Write out the lines of the data word for word, starting with the line that contains "Task: Open the DOGE" and going on through the line that contains "will click(x=128, y=350).", including both of those lines.

--------------------

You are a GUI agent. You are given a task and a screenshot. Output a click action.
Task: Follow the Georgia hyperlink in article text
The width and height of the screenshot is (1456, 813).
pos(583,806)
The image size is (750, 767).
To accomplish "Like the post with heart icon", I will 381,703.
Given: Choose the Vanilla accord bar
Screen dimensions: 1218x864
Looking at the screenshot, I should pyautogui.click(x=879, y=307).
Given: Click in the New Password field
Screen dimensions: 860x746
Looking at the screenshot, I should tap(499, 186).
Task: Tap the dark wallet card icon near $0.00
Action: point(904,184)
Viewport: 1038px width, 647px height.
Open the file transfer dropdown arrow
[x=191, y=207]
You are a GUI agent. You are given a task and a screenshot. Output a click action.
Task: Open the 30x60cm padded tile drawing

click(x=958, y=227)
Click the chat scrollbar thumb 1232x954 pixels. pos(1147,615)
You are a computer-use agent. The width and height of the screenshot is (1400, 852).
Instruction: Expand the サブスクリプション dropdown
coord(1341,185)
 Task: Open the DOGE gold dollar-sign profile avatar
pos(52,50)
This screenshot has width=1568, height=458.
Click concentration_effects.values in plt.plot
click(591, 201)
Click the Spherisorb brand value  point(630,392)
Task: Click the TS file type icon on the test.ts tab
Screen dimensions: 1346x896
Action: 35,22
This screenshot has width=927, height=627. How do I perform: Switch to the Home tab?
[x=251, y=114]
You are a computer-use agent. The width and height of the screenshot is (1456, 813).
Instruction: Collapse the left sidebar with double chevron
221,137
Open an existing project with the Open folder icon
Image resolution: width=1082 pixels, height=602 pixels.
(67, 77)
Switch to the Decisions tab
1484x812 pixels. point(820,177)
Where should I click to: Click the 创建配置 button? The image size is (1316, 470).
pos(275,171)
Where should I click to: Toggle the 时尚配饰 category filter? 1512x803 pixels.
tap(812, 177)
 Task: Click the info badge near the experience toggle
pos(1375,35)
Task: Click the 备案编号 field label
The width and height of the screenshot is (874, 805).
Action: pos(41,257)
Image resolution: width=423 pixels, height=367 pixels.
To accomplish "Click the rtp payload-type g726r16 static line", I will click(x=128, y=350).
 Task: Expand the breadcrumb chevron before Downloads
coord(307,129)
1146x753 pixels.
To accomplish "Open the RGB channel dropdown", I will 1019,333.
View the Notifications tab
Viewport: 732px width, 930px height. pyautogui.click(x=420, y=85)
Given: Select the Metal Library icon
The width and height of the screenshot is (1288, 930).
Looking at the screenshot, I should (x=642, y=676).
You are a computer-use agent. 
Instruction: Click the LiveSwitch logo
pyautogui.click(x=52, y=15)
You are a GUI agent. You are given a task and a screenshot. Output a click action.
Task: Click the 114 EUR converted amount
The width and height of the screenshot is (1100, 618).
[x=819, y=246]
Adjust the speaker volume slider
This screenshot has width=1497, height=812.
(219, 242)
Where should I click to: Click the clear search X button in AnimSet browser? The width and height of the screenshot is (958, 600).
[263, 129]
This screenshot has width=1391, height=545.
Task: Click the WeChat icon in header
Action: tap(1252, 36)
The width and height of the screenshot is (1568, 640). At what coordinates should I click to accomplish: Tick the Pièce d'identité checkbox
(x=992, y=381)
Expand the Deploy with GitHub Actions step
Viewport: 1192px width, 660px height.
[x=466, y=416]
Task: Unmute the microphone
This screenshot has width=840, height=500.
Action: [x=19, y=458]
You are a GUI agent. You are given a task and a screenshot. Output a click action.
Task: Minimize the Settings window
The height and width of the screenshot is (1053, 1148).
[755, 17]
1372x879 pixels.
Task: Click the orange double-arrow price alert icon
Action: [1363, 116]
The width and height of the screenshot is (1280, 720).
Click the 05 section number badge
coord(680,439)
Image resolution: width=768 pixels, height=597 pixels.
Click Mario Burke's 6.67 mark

--------------------

## Reply to the exercise
 Task: Open the DOGE gold dollar-sign profile avatar
pos(52,50)
This screenshot has width=1568, height=458.
Click concentration_effects.values in plt.plot
click(591, 201)
Click the Spherisorb brand value  point(630,392)
Task: Click the TS file type icon on the test.ts tab
Screen dimensions: 1346x896
Action: 35,22
This screenshot has width=927, height=627. How do I perform: Switch to the Home tab?
[x=251, y=114]
You are a computer-use agent. The width and height of the screenshot is (1456, 813).
Instruction: Collapse the left sidebar with double chevron
221,137
Open an existing project with the Open folder icon
Image resolution: width=1082 pixels, height=602 pixels.
(67, 77)
Switch to the Decisions tab
1484x812 pixels. point(820,177)
Where should I click to: Click the 创建配置 button? The image size is (1316, 470).
pos(275,171)
Where should I click to: Toggle the 时尚配饰 category filter? 1512x803 pixels.
tap(812, 177)
 Task: Click the info badge near the experience toggle
pos(1375,35)
Task: Click the 备案编号 field label
The width and height of the screenshot is (874, 805).
Action: pos(41,257)
Image resolution: width=423 pixels, height=367 pixels.
To accomplish "Click the rtp payload-type g726r16 static line", I will click(x=128, y=350).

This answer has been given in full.